Crowfunder opened this issue · 5 comments

Describe the bug
Attempting to convert a pdf with a size param, with pdf Page rot rotation metadata changing its original orientation (90, 270 etc) forces the scanned pages onto i.e a horizontal template, despite it being vertical. Any PDF viewer displays the pdf, correctly, as a vertical one. As a result of this issue, half of the page is cut off, and its remainder is squished.

To Reproduce
Steps to reproduce the behavior:

import numpy as np
import cv2
from pdf2image import convert_from_path, pdfinfo_from_path

pdf_path = 'our pdf path'

# Return PDF rotation from its metadata
rotation = pdf2image.pdfinfo_from_path(pdf_path)['Page rot'])
print(f'PDF rotation: {rotation}') 

# Get the pdf pages' images
images = convert_from_path(pdf_path, 600, size=(1653, 2338))

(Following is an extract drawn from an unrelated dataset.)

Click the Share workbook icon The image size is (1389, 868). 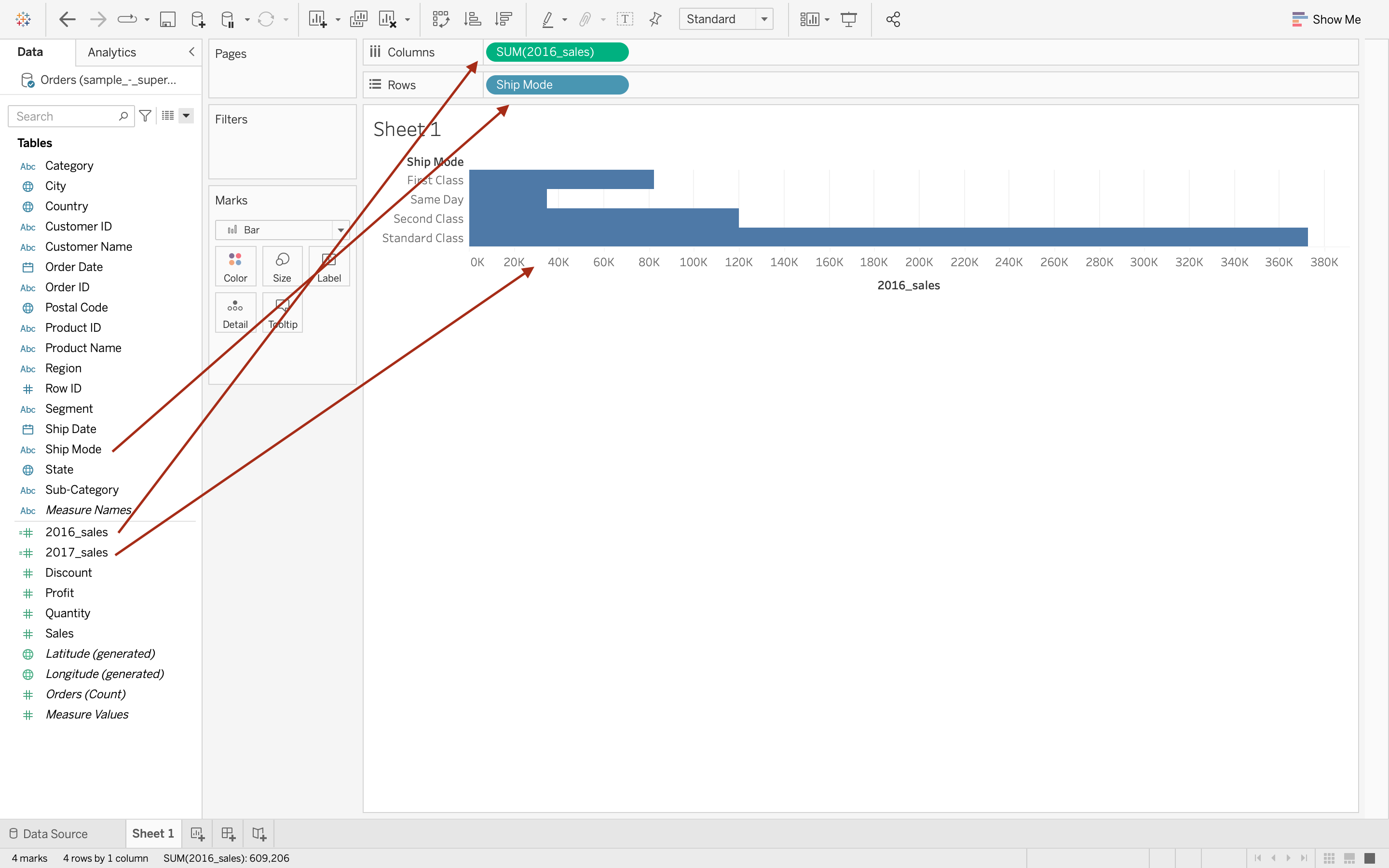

# Write all page images to files
i=0
for image in images:
    i+=1
    cv2.imwrite(f'page{i}.jpg', np.array(image)) 

Expected behavior
Rotation metadata and size param get applied correctly.

Screenshots
An example page from a pdf with rotation

Desktop (please complete the following information):

  • OS: Debian WSL on Win10
  • Version 22

Notes:
I'm well aware that it's probably an issue with Poppler, not with pdf2image, but there may be some walkaround, or some info may be gathered here for a Poppler issue.

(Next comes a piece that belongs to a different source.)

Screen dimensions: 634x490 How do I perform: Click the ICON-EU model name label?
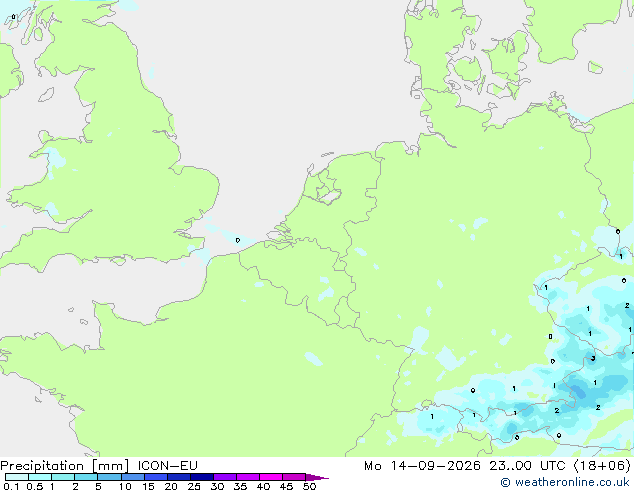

Theoretically the issue will be resolved if the rotation gets applied into the file permanently, instead of being embedded in metadata.

Belval commented

Could you try to manually run popper on the asset? Something like:

pdftoppm -r 200 your_asset.pdf out

As you pointed out this might be an issue with poppler but I'd like to confirm first. You can also try to use pdftocairo and see if the orientation is correct in that case.

pdftoppm -r 200 your_asset.pdf out
This one worked perfectly.

Belval commented

Ok so the issue is with pdf2image somehow. Can you share the asset?

Forgot to mention that pdftocairo works fine.
the pdf in question https://wormhole.app/kRZQl#5lMmzZ6BtD7RFIGOOaTOsw

I just ran into a similar issue also with dpi not being set correctly. Not sure if this helps the debug process, but in my code I decided to the following:
page[0].save(f"{working_path}{pdf[0:pdf.find('.')]}.tif", "TIFF", dpi=300)

and saw this error in PIL/TiffImagePlugin.py:
ifd[RESOLUTION_UNIT] = 2
ifd[X_RESOLUTION] = dpi[0]
ifd[Y_RESOLUTION] = dpi[1]

which led me to believe dpi should be a 2 element list. So I then tried:
page[0].save(f"{working_path}{pdf[0:pdf.find('.')]}.tif", "TIFF", dpi=[300, 300])

and when I checked the .tif in Preview, the resolution was correct at 300dpi instead of 72.

Just to sum up, I converted a 11 x 8.5 pdf to tiff using the following lines and removed dpi=300 from convert_from_path and moved it to save as a 2 element list:
page = convert_from_path(f"{working_path}{pdf}", size=(3300, 2550))
page[0].save(f"{working_path}{pdf[0:pdf.find('.')]}.tif", "TIFF", dpi=[300, 300])

Hope this helps.